Stereospecific growth of densely populated rutile mesoporous TiO ₂ nanoplate films: A facile low temperature chemical synthesis approach

We report for the first time, using a simple and environmentally benign chemical method, the low temperature synthesis of densely populated upright-standing rutile TiO₂ nanoplate films onto a glass substrate from a mixture of titanium trichloride, hydrogen peroxide and thiourea in triply distilled water. The rutile TiO₂ nanoplate films (the phase is confirmed from x-ray diffraction analysis, selected area electron diffraction, energy-dispersive x-ray analysis, and Raman shift) are 20-35nm wide and 100-120nm long. The chemical reaction kinetics for the growth of these upright-standing TiO₂ nanoplate films is also interpreted.
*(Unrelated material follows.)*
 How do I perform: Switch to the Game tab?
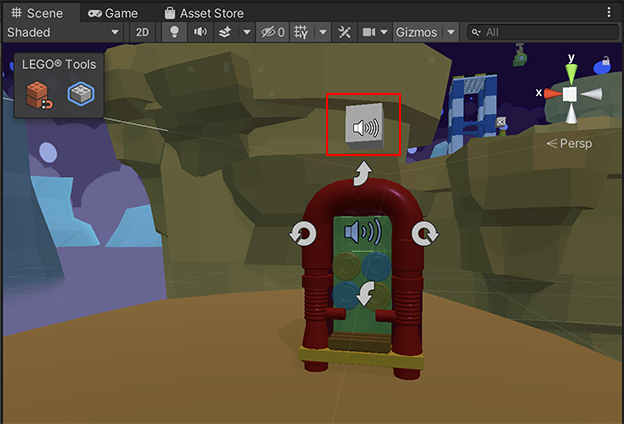[x=112, y=13]
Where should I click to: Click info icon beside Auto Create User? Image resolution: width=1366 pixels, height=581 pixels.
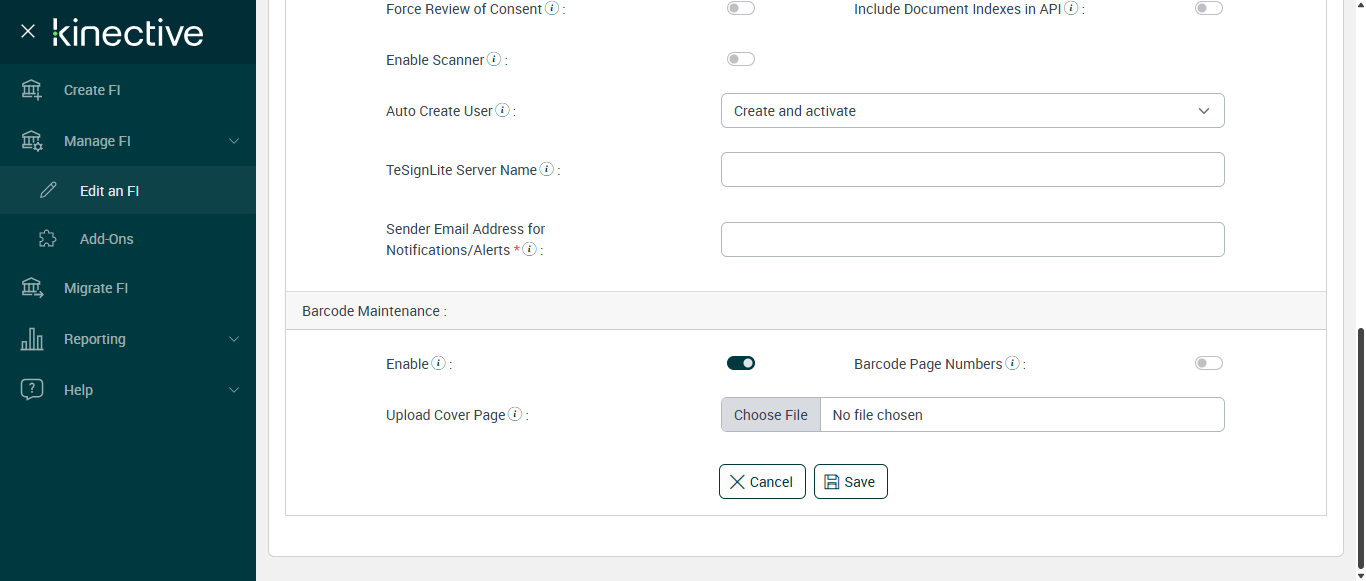(502, 111)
Films of TiO₂ nanoplates are optically transparent in the visible region with a sharp absorption edge close to 350nm, confirming an indirect band gap energy of 3.12eV. The Brunauer-Emmet-Teller surface area, Barret-Joyner-Halenda pore volume and pore diameter, obtained from N₂ physisorption studies, are 82m²g^{- 1}, 0.0964cm³g^-1 and 3.5nm, respectively, confirming the mesoporosity of scratched rutile TiO₂ nanoplate powder that would be ideal for the direct fabrication of nanoscaled devices including upcoming dye-sensitized solar cells and gas sensors.